Он признавал только те ценности, которые имели для него смысл. Дэви изучал окружающий мир, вынося обо всем собственные суждения, но никогда не высказывал их публично, если они могли вызвать несогласие Кена. Никто, в том числе и сам Дэви, не понимал, что он развивает в себе привычку к дисциплине, которая может перерасти в холодный фанатизм.

На протяжении учебного года они гуляли только со студентками, которые были ничуть не хуже девушек со стороны и, по сути, являлись такими же посторонними девушками для студентов из кампусов Мэдисона, Энн-Арбора и прочих учебных заведений. Кен всегда пил в меру и только ради общения. И в то время как другие студенты устраивали целое событие из одного скромного поцелуя, Кен имел связь почти с каждой девушкой, с которой встречался. Признаваясь девушке в любви, он действительно любил ее в тот момент. Он уже стал слишком опытен, чтобы разделять распространенное мнение – мол, если перестать встречаться с девушкой, она в отместку начнет спать со всеми подряд и в итоге превратится в суку. Его чувства просто остывали со временем – такое может случиться с кем угодно. Он проявлял себя нежным, умелым любовником, внимательным и чутким. Никогда не хвастал публично своими победами и искренне возмущался, когда так делали другие. Он бывал откровенен только с Дэви, которому мог доверять, но сам Дэви никогда не доверялся Кену в подобных делах. Никто, кроме девушек Дэви, не знал, что произошло, если Дэви принимал решение расстаться. Однако все девушки Дэви, которые обычно были более прилежными и серьезными, чем подружки Кена, никогда не имели к нему претензий.

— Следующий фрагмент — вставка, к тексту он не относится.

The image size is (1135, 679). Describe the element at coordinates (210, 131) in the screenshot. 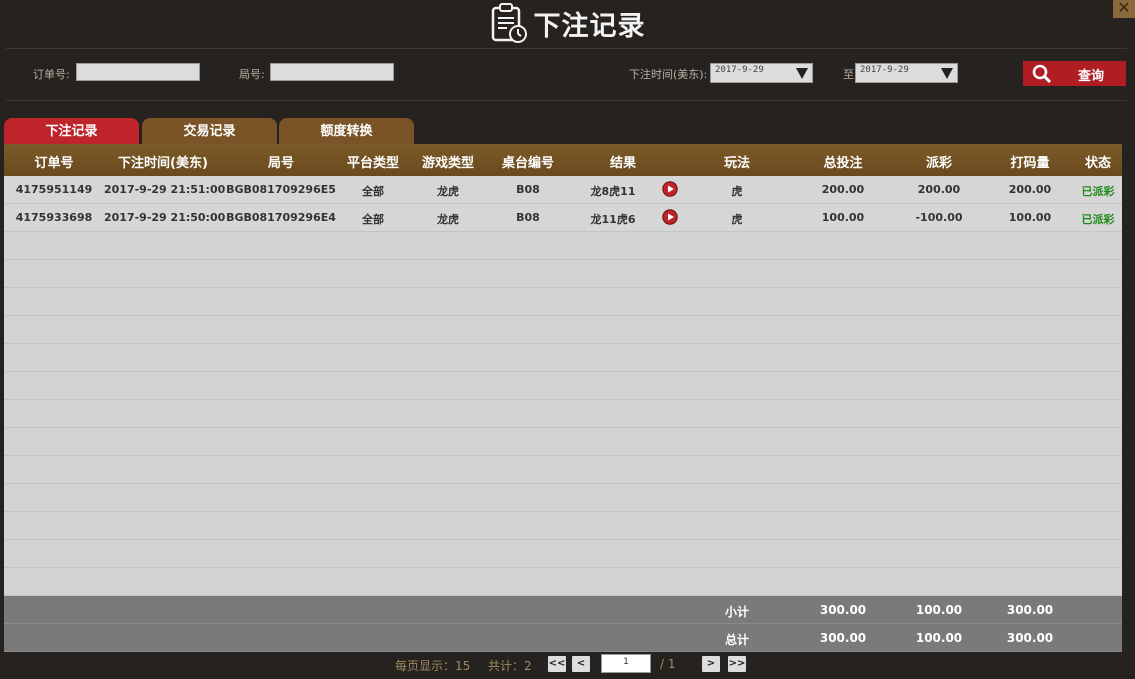

I see `tab-transaction-records: 交易记录` at that location.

Дэви выбирал девушек на свой манер. Сперва приглядывался к избраннице издалека, затем начинал наблюдать за ее улыбкой и движениями. Его лицо становилось нежно-задумчивым. Он никогда никого не расспрашивал о девушке, потому что хотел все важное выяснить сам и не хотел, чтобы это выражалось словами. Ему нравилось делать первые шаги, и он никогда не замечал других девушек, которые могли подвернуться по пути. Он видел только то, к чему стремился, по отношению ко всему прочему страдая фатальной слепотой целеустремленного человека.

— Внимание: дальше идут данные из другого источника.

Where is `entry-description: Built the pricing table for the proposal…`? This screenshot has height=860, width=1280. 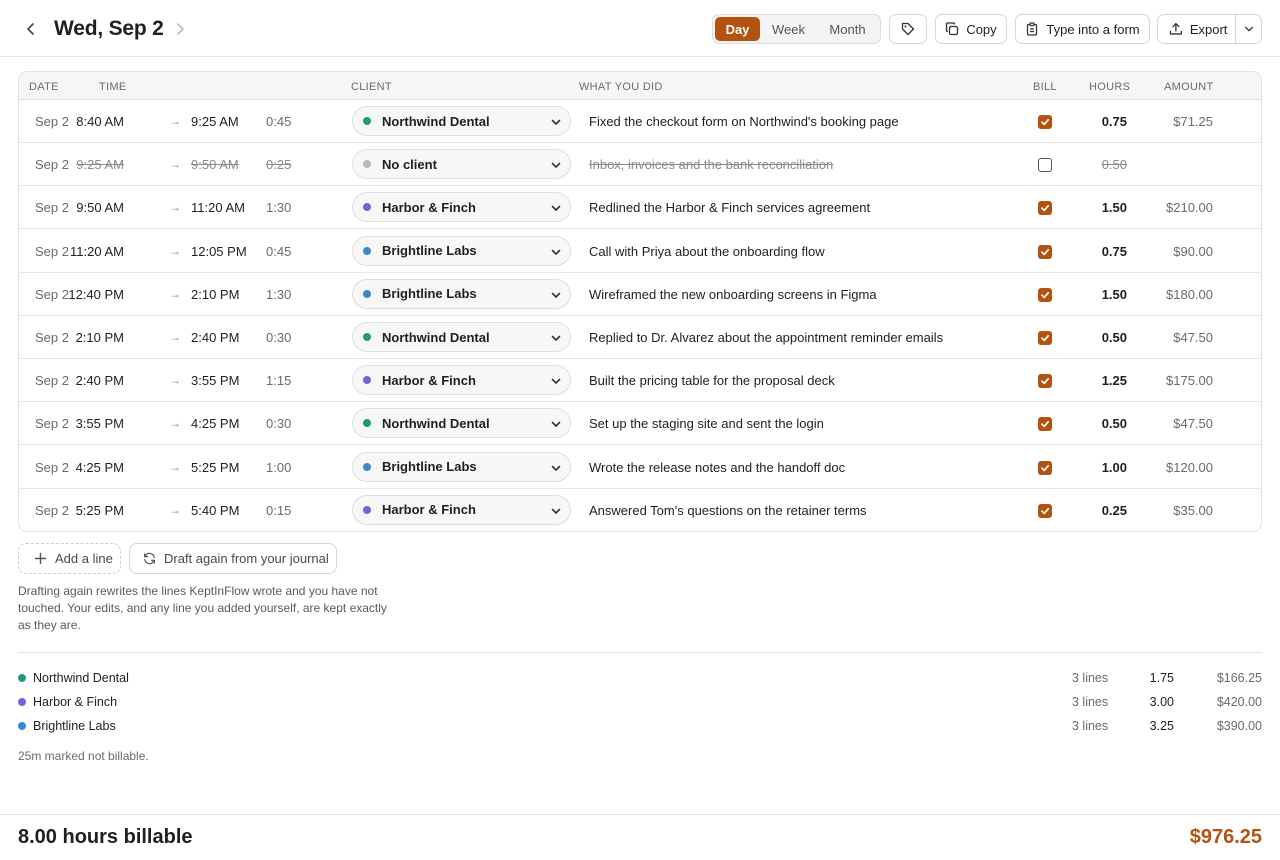
entry-description: Built the pricing table for the proposal… is located at coordinates (712, 380). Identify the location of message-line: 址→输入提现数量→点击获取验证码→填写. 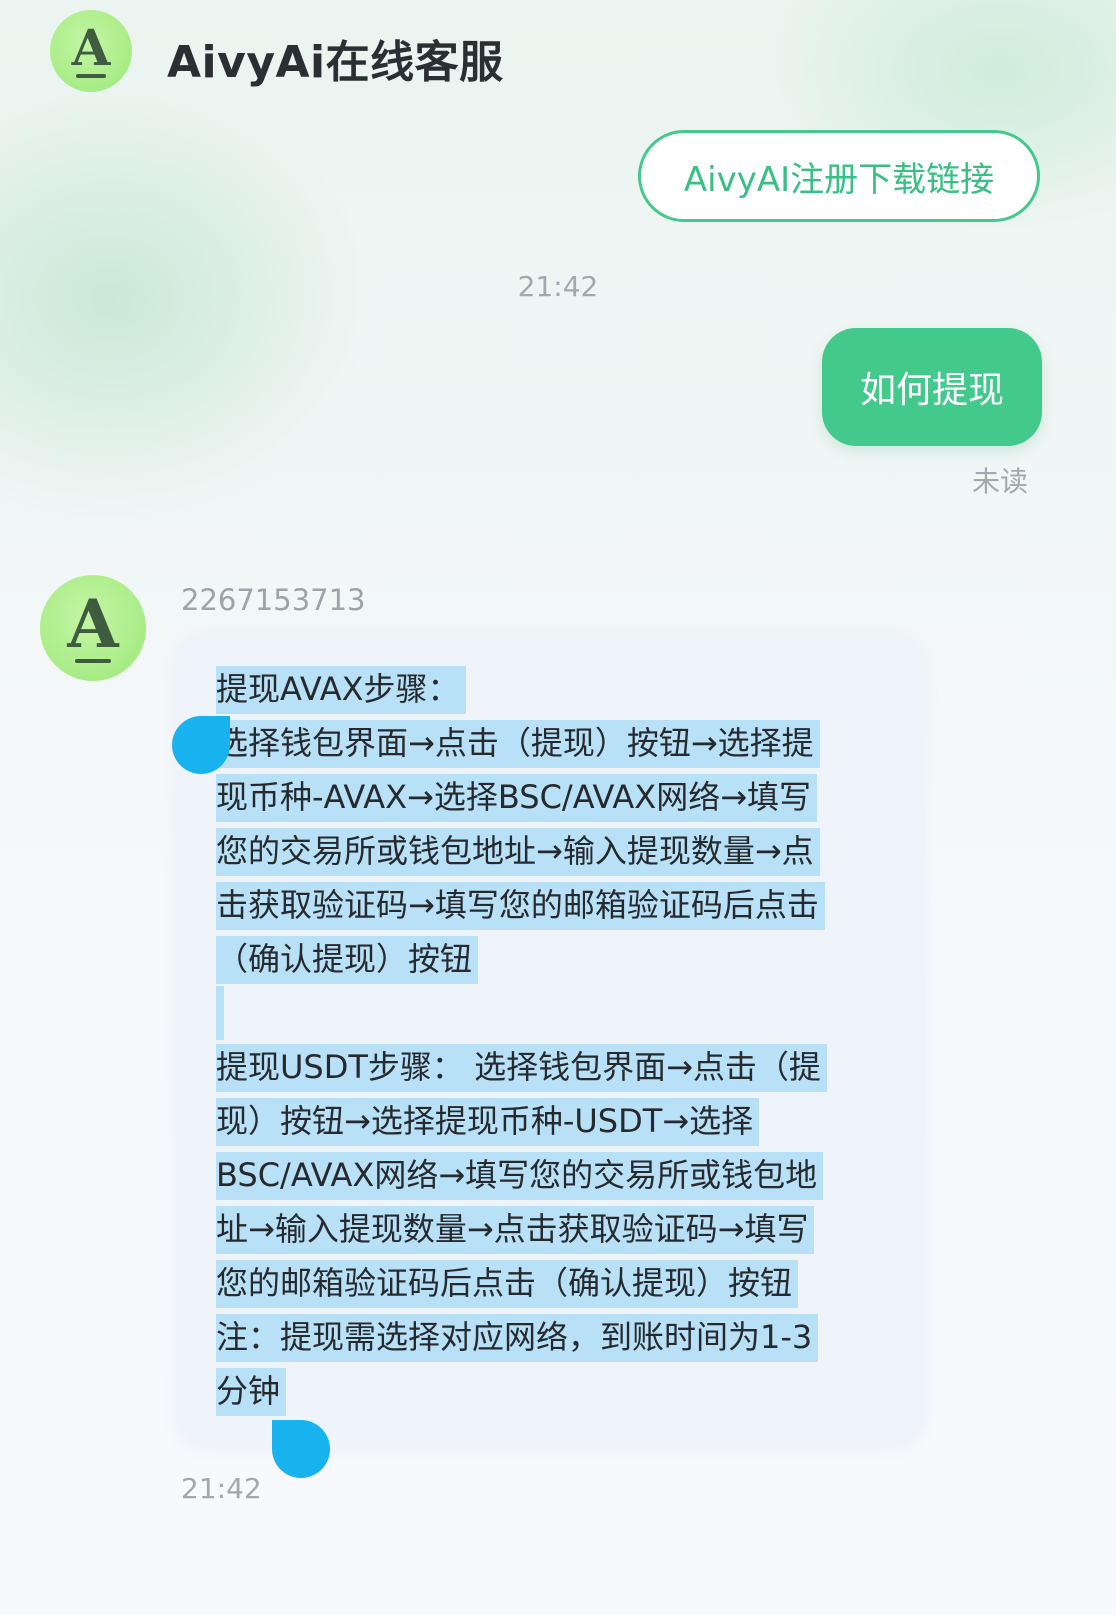
(556, 1229).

Поскольку в расписании братьев каждая минута бодрствования была учтена и тщательно распределена между гаражом, учебой и нерегулярными вечерними встречами с девушками, никому из них не хватало времени на обычную болтовню с однокурсниками. Однако даже самое рьяное штудирование учебной литературы требовало перекура на ступенях библиотеки, где всегда толпилась кучка парней с инженерного факультета, которые обсуждали девушек, бейсбол и самое практичное – огромную зарплату после окончания курса. Будущие инженеры относились к данному вопросу серьезно, и средняя цифра, по их выкладкам, составляла семь тысяч в год. В 1924 году ни у кого не возникало никаких сомнений на этот счет.

– А ты что скажешь, Кен?

Кен улыбнулся:

– Мы с Дэви еще не задумывались об этом.

– Да брось!

– Кроме шуток. У нас есть одна идея, помимо работы в гараже. Но я вот вам что скажу: независимо от того, сколько мы будем зарабатывать через два года или даже через восемь, через десять лет у нас с Дэви должно быть по крайней мере по миллиону на каждого. Верно, Дэви?

– Ну-у, – осторожно протянул Дэви, – двенадцать лет все же ближе к истине.

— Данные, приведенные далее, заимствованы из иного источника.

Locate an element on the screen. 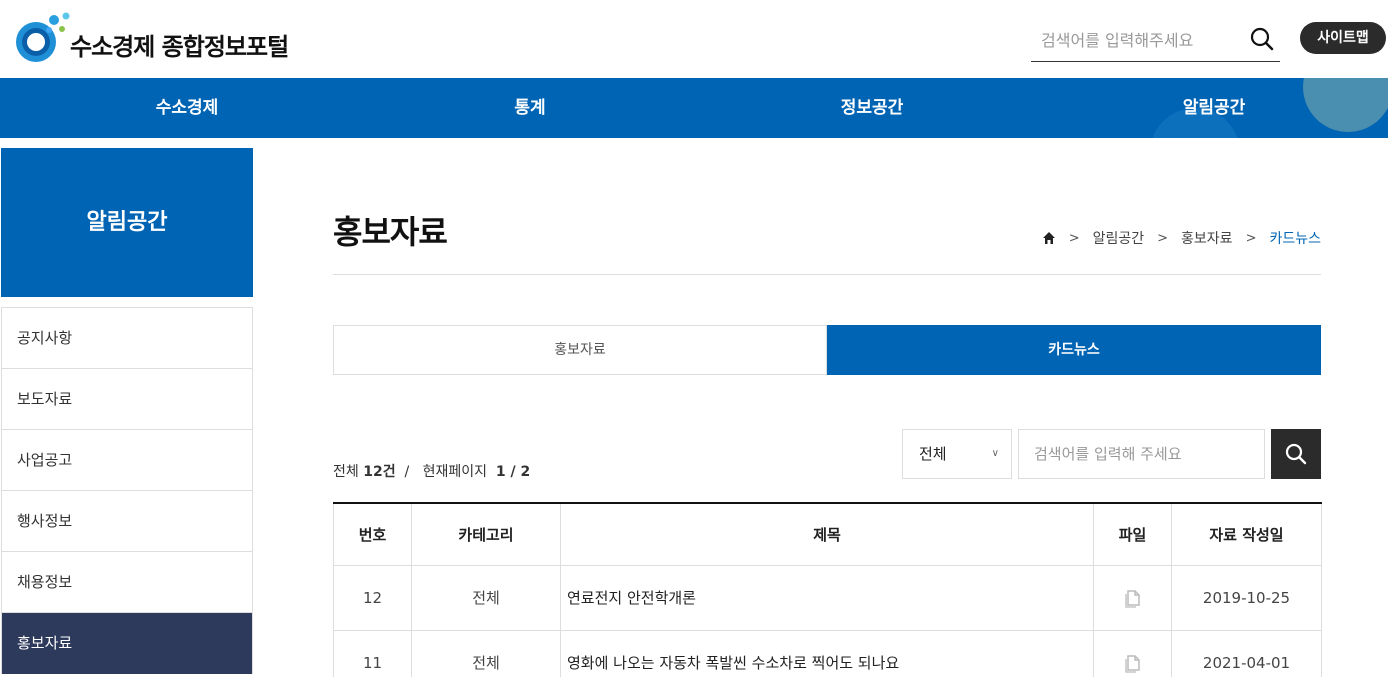 This screenshot has height=677, width=1388. sidebar-item-notices: 공지사항 is located at coordinates (127, 338).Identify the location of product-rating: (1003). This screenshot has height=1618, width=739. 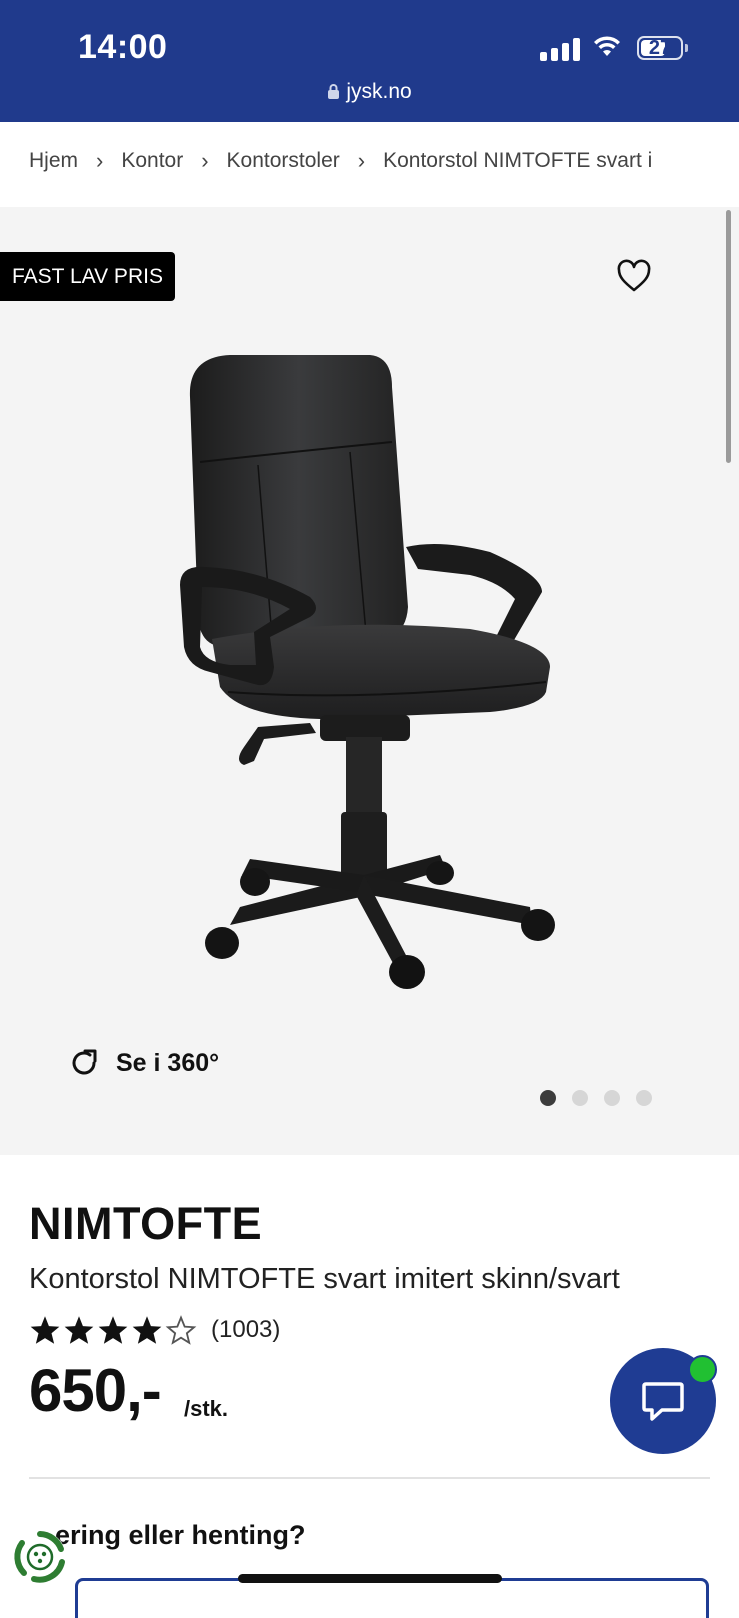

Летом, когда университет закрывался на каникулы, Кен и Дэви целыми днями ремонтировали коробки передач, латали пробитые колеса и меняли масло; но по вечерам, если не слишком уставали, они мылись, брились, надевали чистые рубашки и спускались к Пейдж-парку, чтобы проветриться. Пейдж-парк представлял собой большой прямоугольник, выходящий к озеру, где каждый вечер пятницы на центральной лужайке между двумя военными мемориалами сияла огнями круглая эстрада. Городской оркестр добровольцев Уикершема был одет в черные военные кители с высокими жесткими воротниками и белые брезентовые брюки, которые топорщились на коленях, когда музыканты вставали со стульев и кланялись.